Tout est fabriqué en France, avec le souci du détail, du geste précis, de l’artisanat revendiqué. Un vêtement pensé comme une pièce de collection — ou de fiction. Finalistes remarqués du 39e Festival International de Mode à Hyères, Baia et Koehler défendent un style où l’imaginaire l’emporte sur la tendance. Leur univers a déjà séduit des lieux choisis : Printemps Haussmann, boutiques pointues de Paris, Montréal, Philadelphie… La marque trace doucement sa route, loin des grosses machines du prêt-à-porter.
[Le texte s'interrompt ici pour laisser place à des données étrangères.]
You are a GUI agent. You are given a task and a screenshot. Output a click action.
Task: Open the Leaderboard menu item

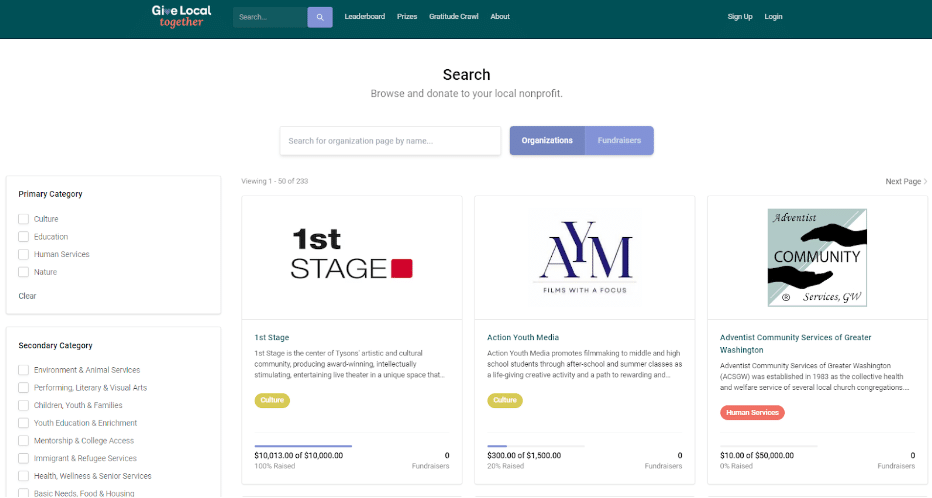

Pour le printemps-été 2026, LA CAGE pousse plus loin encore cette esthétique du voyage intérieur. « The Lost Songs »s’inspire d’un personnage culte et méconnu : Eden Ahbez, musicien beatnik avant l’heure, silhouette égarée dans le Los Angeles solaire et hallucinée des sixties. Sous l’ombre du grand L de Hollywood, il incarne ce rêve doux-amer d’une vie hors des cases, sans attaches.

La collection déroule ainsi le vestiaire imaginaire d’un vagabond dandy : chemises brodées d’amulettes trouvées en chemin, vestes patinées par les errances, tuniques scouts devenues uniformes de scène. Chaque pièce semble raconter un fragment de ce docu-fiction intime où s’entrelacent l’enfance, la fuite, la musique et l’utopie.

Comme une chanson perdue, comme un générique oublié, LA CAGE invente la garde-robe des magnifiques marginaux — ces garçons libres qui préfèrent les détours aux arrivées.